On December 3, 2017, Aetna and CVS issued a joint press release announcing the entry into a Transaction Agreement (the “Transaction Agreement”) by and among the Company, CVS, Hudson Merger Sub Corp. (“Merger Sub”), a wholly owned subsidiary of CVS, pursuant to which Merger Sub will merge with and into the Company, and Aetna will be the surviving company following the merger and no longer a publicly traded corporation. Pursuant to the terms of the Transaction Agreement, each stock of Aetna’s public common stockholders will be converted into the right to receive (i) 0.8378 (the “Exchange Ratio”) fully paid and non-assessable shares of CVS Common Stock (the “Share Consideration”) and (ii) $145.00 in cash without interest thereon (the “Cash Consideration” and, together with the Share Consideration, the “Merger Consideration”), which would value Aetna at approximately $207.94 per share. The Proposed Transaction is valued at approximately $77 billion.
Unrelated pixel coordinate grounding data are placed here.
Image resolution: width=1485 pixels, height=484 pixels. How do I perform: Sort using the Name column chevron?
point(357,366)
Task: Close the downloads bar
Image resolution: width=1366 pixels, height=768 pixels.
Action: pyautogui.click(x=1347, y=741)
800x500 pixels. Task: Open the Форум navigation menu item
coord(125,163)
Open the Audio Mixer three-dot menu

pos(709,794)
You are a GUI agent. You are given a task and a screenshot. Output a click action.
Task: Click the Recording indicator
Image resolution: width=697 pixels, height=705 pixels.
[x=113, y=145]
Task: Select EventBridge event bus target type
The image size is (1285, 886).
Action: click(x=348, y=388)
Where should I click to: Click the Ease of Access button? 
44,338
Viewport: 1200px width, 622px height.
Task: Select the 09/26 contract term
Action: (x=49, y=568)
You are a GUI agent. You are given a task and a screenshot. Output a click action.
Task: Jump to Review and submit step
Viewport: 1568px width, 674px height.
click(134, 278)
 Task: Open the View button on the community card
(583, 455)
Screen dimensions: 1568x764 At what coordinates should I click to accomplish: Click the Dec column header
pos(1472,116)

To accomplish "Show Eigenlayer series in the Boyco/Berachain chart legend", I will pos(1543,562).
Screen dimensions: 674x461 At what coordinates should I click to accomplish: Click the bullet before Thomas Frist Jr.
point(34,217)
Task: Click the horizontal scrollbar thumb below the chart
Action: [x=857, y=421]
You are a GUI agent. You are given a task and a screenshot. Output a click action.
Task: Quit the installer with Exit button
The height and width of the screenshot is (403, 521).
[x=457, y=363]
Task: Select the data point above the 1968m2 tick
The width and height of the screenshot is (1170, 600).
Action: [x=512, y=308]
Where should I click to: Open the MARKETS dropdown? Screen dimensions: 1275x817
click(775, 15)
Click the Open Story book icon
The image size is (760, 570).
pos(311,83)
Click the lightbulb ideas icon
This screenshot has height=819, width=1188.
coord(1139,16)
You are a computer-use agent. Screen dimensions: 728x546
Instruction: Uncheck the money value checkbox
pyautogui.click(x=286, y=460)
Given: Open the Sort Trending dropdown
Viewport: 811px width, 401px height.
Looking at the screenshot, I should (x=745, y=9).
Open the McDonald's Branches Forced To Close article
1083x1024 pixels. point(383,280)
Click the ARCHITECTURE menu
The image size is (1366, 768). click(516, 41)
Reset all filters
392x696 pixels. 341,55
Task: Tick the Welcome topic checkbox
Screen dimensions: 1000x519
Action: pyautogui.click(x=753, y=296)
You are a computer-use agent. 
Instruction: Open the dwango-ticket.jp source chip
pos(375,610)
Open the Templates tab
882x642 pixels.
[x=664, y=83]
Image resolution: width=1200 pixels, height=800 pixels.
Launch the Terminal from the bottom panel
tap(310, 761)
The Complaint alleges that on January 4, 2018, in order to convince Aetna’s stockholders to vote in favor of the Proposed Transaction, Defendants authorized the filing of a materially incomplete and misleading Form S-4 Registration Statement (the “S-4”) with the Securities and Exchange Commission (“SEC”), in violation of Sections 14(a) and 20(a) of the Exchange Act. The Complaint alleges that in particular, the S-4 contains materially incomplete and misleading information concerning: (i) financial projections for the Company; (ii) the valuation analyses performed by the Company’s financial advisor, Lazard Fre?res & Co. LLC (“Lazard”), in support of its fairness opinions; (iii) the terms and details surrounding any alternative indications of interest in the Company solicited or received from other company; and (iv) the actual Merger Consideration.
This case was dismissed voluntarily on March 2, 2018.